» Exercise details: Copy whichever lines of the data hold the word "agent".

» Saved entries:

====

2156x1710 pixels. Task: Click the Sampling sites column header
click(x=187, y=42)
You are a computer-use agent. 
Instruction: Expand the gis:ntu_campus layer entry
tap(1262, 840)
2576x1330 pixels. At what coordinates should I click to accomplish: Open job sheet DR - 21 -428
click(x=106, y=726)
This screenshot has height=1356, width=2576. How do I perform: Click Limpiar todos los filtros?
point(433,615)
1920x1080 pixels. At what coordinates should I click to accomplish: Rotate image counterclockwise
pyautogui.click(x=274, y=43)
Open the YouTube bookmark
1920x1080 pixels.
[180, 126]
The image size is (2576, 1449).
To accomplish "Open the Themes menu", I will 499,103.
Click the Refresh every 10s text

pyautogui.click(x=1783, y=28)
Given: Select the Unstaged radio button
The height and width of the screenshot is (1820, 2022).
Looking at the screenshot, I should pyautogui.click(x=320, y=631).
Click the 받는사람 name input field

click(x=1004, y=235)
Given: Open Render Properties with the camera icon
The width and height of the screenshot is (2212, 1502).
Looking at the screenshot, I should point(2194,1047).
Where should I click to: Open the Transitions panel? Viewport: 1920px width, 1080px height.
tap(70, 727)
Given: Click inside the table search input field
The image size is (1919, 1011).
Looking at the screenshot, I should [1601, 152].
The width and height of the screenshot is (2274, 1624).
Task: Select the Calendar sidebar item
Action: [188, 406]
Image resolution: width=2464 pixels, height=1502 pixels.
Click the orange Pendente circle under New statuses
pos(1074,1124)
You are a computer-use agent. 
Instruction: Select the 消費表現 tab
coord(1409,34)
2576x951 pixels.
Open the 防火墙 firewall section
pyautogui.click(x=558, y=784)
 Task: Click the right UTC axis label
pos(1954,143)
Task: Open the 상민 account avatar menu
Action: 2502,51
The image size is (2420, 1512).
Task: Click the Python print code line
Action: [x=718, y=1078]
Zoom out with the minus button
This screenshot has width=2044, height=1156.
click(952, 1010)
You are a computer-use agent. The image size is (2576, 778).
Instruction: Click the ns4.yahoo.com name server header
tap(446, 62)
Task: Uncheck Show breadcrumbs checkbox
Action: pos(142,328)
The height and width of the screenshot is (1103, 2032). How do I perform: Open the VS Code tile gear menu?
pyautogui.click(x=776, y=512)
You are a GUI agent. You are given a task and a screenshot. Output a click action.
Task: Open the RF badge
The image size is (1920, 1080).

====

» Reply:
You are a computer-use agent. 
You are a computer-use agent. 
You are a computer-use agent. The image size is (2576, 778).
You are a GUI agent. You are given a task and a screenshot. Output a click action.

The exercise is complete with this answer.